**Prompt:**
Copy out every line of the records from the line containing "Viewport: 1016px width, 749px" through the line containing "(x=818, y=103)", including both of those lines, and shift each coordinate in the answers up by 117.

**Data listing:**
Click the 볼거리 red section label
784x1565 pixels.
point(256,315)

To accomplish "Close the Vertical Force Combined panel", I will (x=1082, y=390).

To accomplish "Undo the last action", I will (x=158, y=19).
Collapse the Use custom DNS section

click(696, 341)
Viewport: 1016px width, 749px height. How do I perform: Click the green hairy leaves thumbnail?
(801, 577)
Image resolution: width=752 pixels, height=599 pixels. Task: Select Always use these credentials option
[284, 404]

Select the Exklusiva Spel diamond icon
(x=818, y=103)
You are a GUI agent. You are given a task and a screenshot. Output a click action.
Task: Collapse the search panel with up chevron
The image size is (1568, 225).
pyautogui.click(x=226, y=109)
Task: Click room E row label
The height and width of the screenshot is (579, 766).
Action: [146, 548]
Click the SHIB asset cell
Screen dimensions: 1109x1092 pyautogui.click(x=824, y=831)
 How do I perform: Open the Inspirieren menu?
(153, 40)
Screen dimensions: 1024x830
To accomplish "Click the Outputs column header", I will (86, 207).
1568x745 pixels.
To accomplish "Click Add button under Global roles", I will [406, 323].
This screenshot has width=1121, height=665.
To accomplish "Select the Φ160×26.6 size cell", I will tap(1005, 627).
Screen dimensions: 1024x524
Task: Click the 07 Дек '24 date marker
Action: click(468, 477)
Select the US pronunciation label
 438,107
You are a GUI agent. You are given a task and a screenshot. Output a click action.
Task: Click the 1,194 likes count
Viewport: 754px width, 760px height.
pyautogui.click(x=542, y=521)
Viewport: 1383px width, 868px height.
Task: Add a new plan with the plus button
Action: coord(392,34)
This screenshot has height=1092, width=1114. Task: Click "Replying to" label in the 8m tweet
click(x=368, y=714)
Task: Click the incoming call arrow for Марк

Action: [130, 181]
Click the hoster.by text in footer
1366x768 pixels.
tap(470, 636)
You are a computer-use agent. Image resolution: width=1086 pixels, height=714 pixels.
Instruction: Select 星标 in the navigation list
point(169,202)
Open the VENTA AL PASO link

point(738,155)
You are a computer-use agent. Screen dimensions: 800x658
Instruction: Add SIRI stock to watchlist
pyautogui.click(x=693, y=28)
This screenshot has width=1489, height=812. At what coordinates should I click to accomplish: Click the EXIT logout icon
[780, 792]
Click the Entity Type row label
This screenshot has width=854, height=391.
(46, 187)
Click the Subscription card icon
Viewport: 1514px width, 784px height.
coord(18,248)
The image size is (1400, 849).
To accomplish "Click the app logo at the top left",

**Solution for this exercise:**
Viewport: 1016px width, 749px height. How do I perform: Click the green hairy leaves thumbnail?
(918, 694)
Image resolution: width=752 pixels, height=599 pixels. Task: Select Always use these credentials option
[401, 521]

Select the Exklusiva Spel diamond icon
(x=935, y=220)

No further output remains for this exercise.